Par ailleurs, il a prescrit à Sergio un nouveau médicament qui semblait fonctionner assez bien. Semaines d'anxiété, entre février et mars. Allers et retours de Turin à Amsterdam, non seulement pour préparer l'éventuelle euthanasie, mais aussi et surtout pour essayer de guérir. Nous sommes devenus des habitués d'un palace, l'Hôtel Le Grand - dont maintenant je n'arrive même plus à m'approcher tellement l'angoisse me terrasse. Evidemment, les chambres étaient hors de prix ; mais nous nous conduisions déjà comme ceux qui n'ont pas trop à se soucier d'épargner, étant donné l'avenir qui attendait Sergio.

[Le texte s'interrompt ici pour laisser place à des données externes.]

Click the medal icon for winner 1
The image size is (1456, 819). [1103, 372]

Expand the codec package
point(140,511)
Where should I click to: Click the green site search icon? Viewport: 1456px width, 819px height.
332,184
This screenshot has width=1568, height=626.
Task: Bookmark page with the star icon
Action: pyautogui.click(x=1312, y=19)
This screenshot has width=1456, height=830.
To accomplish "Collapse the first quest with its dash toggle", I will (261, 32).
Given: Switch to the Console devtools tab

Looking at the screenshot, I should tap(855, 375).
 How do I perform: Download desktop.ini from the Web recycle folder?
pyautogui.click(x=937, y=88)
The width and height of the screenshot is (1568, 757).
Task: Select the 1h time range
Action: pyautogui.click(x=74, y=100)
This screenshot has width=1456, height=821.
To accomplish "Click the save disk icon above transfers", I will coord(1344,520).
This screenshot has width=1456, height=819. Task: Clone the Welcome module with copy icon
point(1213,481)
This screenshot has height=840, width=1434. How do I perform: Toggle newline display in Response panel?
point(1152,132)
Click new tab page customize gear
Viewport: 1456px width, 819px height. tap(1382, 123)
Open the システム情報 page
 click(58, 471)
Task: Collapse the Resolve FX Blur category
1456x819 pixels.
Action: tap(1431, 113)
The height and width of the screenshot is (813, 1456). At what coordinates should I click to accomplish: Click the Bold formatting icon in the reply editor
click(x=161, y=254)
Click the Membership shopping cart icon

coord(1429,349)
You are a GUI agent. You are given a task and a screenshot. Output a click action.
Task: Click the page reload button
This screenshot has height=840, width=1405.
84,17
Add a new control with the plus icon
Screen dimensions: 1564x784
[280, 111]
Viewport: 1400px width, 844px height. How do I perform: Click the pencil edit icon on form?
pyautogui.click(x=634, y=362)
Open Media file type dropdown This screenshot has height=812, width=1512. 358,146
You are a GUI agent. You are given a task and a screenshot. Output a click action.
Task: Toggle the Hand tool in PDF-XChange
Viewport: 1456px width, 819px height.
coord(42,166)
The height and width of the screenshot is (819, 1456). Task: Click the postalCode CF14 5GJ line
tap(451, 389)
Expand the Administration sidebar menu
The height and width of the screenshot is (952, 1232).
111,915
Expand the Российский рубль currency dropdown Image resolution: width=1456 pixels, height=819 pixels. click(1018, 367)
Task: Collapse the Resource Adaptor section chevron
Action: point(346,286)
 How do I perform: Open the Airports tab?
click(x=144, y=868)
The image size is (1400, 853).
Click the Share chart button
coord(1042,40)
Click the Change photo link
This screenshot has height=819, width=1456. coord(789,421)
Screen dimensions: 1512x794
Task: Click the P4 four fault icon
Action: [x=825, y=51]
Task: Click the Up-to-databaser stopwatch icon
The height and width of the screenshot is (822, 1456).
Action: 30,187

Dans la même logique de fin de vie, avec le consentement du médecin italo-néerlandais, nous avons décidé de faire un dernier voyage en Amérique : Sergio, historien de l'art, voulait voir certaines choses que nous n'avions pas vues pendant les voyages précédents : le nouveau Musée d'arts orientaux de San Francisco et la Maison sur la cascade de Wright, qui se trouve au fond de la Pennsylvanie dans un endroit éloigné des parcours les plus fréquentés. Billets de première classe, une tante de Sergio - à laquelle, comme à sa mère, nous avions révélé sa maladie - lui avait donné une somme d'argent assez importante, avec laquelle, le dernier jour de sa vie, à New York, Sergio achètera deux superbes vases de Scarpa. Ce qui s'est passé, sur le plan émotionnel, durant ces deux mois d'agitation désespérée (de la découverte du cancer début février à la mort de Sergio survenue le 20 avril), je n'arrive même pas à le ressentir aujourd'hui. J'ai peur d'être devenu cynique, si quelqu'un me parle d'un drame de santé personnel, j'ai toujours envie de lui répondre que j'ai vécu bien pire.
En 2003, je discutais avec Sergio de sa volonté de s'en aller avant que le cancer ne le dévaste. Je dois dire que je suis reconnaissant à Dieu, quel qu'Il soit, que Sergio soit parti "naturellement", dans l'avion qui nous ramenait en Europe pour aller à Amsterdam. Que fait-on après qu'on a accompagné un proche à l'hôpital pour le laisser mourir ? J'étais évidemment prêt à supporter aussi cette peine - qui, d'ailleurs, n'était rien par rapport à la sienne, qu'il a supportée jusqu'au bout en me donnant un exemple de force tranquille et de tendresse infinie. Mais je suis heureux qu'au moins cette peine m'ait été épargnée ; et j'éprouve encore sans cesse du remords à cause de ma "faute" (Sergio avait vingt ans de moins que moi) d'être encore en vie.
Est-ce par cynisme que je parle encore maintenant de ces choses-là, que j'ai déjà diversement rapportées en d'autres occasions de bavardage autobiographique ? Je n'en sais rien, mais je sens comme le devoir de parler de mon compagnon.
Texte paru en 2009 dans la revue "Micromega", traduit de l'italien par Chiara Pastorini.